Ersoy: 10 yıl içerisinde Marmara Denizi’nde 7’den büyük bir depremi bekliyoruz
Marmara Denizi’nde 7’den büyük deprem beklendiğini ifade eden Ersoy, sözlerini şu şekilde sürdürdü;
“Bazen şöyle yanlış mesajlar oluyor; Bu 4,6 büyüklüğündeki deprem gelecek büyük bir depremin enerjisini aldı mı? Böyle bir şey doğru değil. Yani binlerce kat daha fazla enerjiye sahip olan 7’den büyük bir depremin ancak atıyorum 20-30 binde bir enerjisini almıştır ki bu enerjisi tükendi anlamı taşımaz. Dolayısıyla gelecekte 10 yıl içerisinde Marmara Denizi’nde 7’den büyük bir depremi bekliyoruz. Ulusal kurumlarımız AFAD, İstanbul Büyükşehir Belediyesi bunların senaryolarını yapmış durumda. Ve bu depremle birlikte tsunami tehlikesi de var. Gelecekte ikisini beraber arz etmekte lüzum görüyorum. Bu deprem bugün de olabilir 10 yıl içinde olabilir”

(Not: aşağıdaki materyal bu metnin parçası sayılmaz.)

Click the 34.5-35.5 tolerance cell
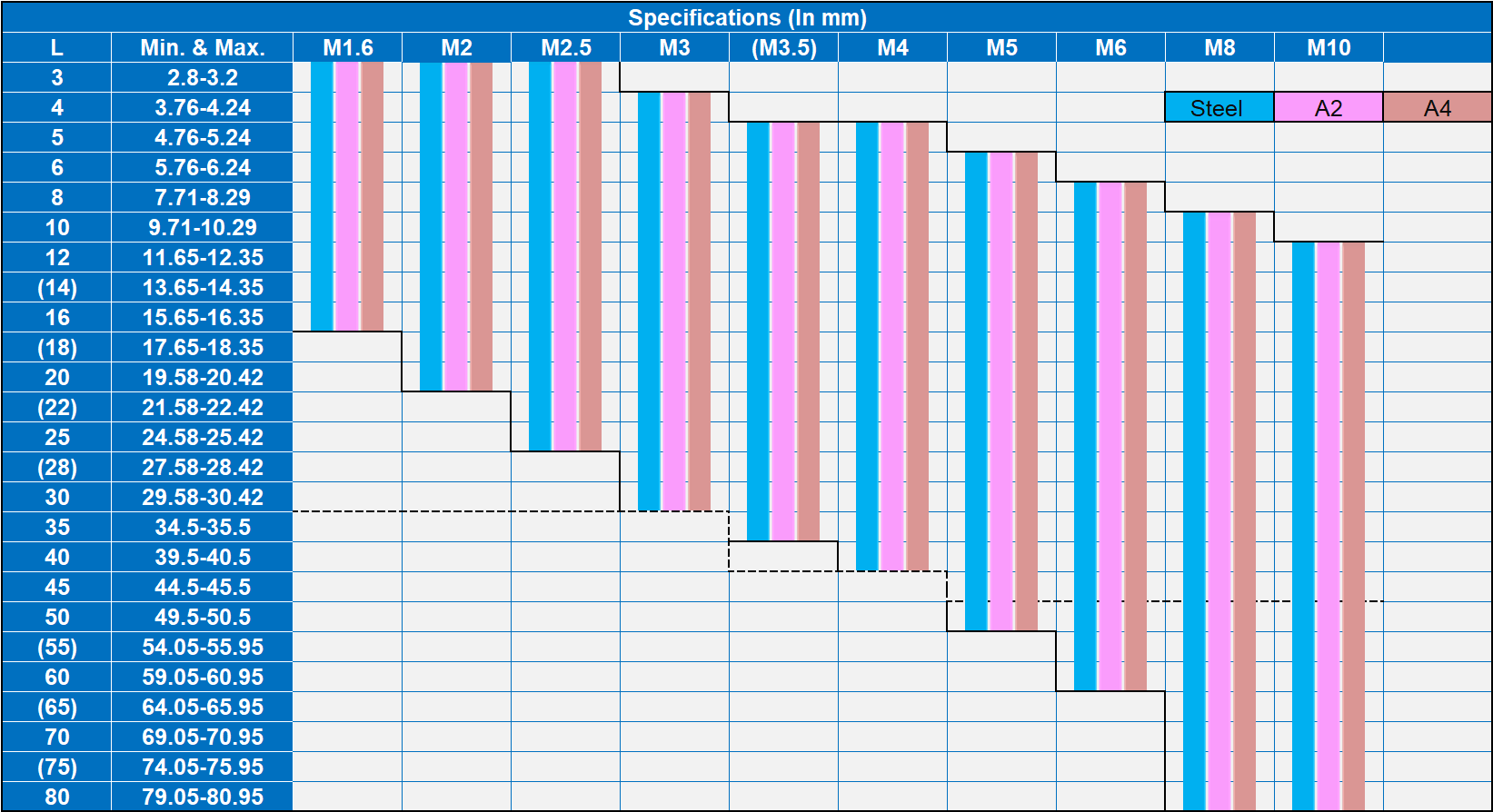The width and height of the screenshot is (1493, 812). (x=202, y=527)
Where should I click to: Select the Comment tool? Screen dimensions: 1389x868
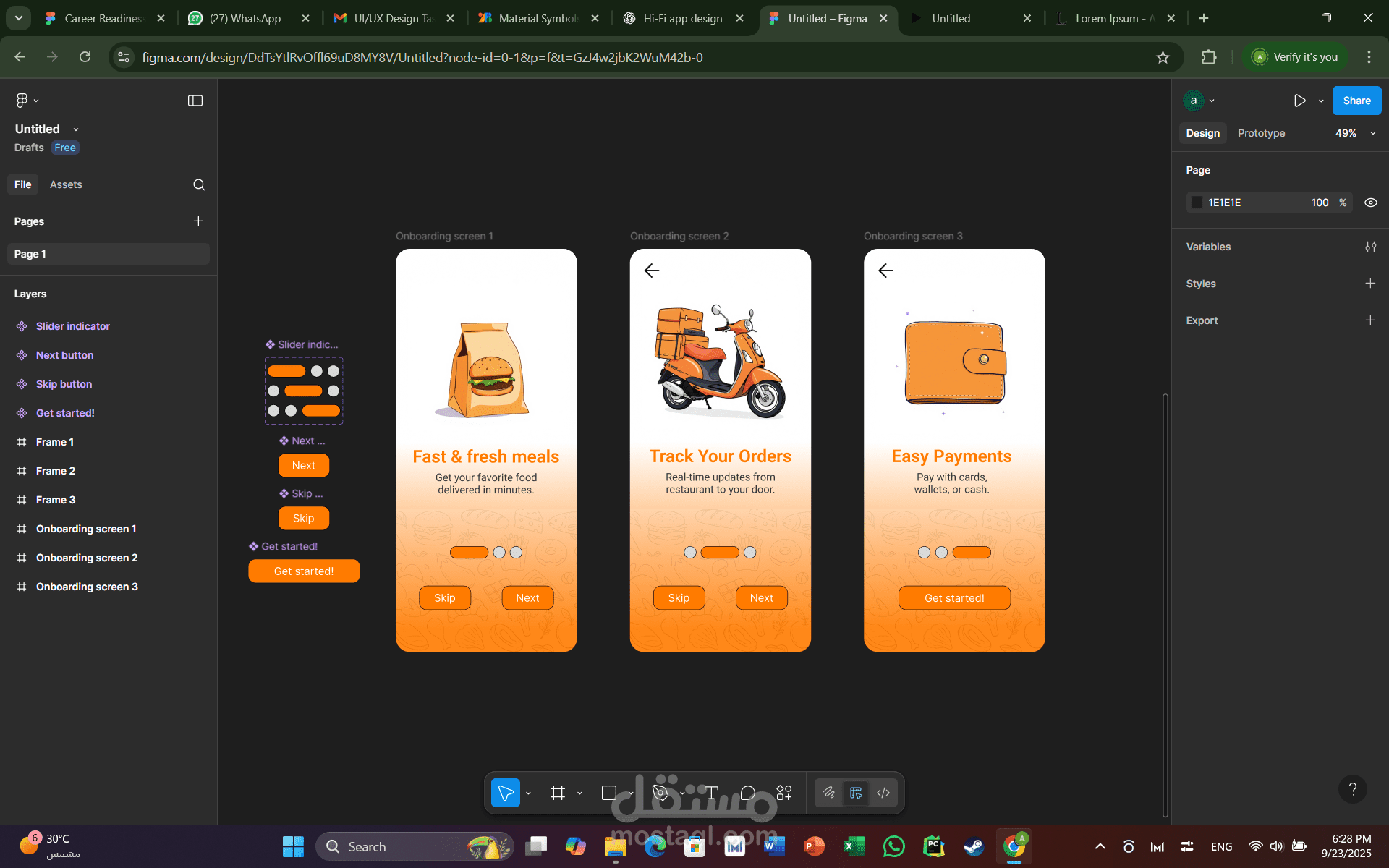[748, 793]
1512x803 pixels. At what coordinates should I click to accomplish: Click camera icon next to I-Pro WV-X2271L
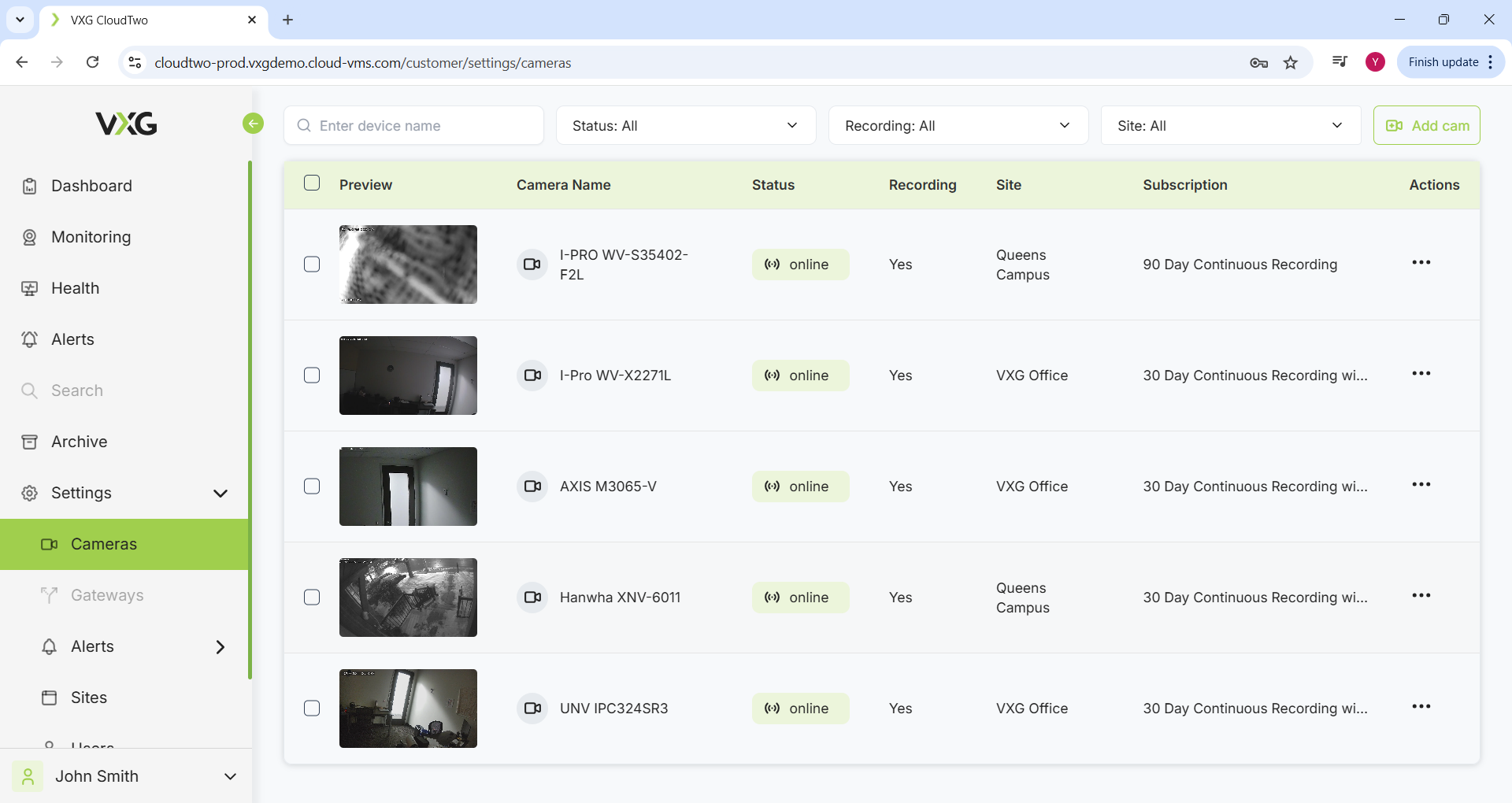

Ersoy: Depremi dünyada hiç kimse bilemiyor
Ersoy, 10 yıl içerisinde büyük bir deprem olmasının kuvvetli muhtemel olduğunu söyledi. “Depremi dünyada hiç kimse bilemiyor” diyen Ersoy, şöyle devam etti; “Ama bizim yaptığımız şu; deprem karakterini iyi bildiğiniz zaman onların dönüşüm tekrarlanma aralıklarını bilebilirsiniz ve bir kestirim yapabilirsiniz. Böyle bir kestirimi Marmara Denizi için yaptığımızda 1999’da şöyle demiştik; 30 yıl içerisinde yüzde 65 olasılıkla 7’den büyük bir deprem Marmara içinde meydana gelebilir. Ve bu verilen sürenin 20 yılı geçti, geriye 10 yıl gibi bir süre kaldı. 10 yıl içerisinde böyle büyük bir depremin olması, yaşanması kuvvetli muhtemel. Bu depremi önceden bilmek değil. Bu istatistik hesaplarına göre depremin karakterini bilerek ortaya koyduğumuz bir tablodur”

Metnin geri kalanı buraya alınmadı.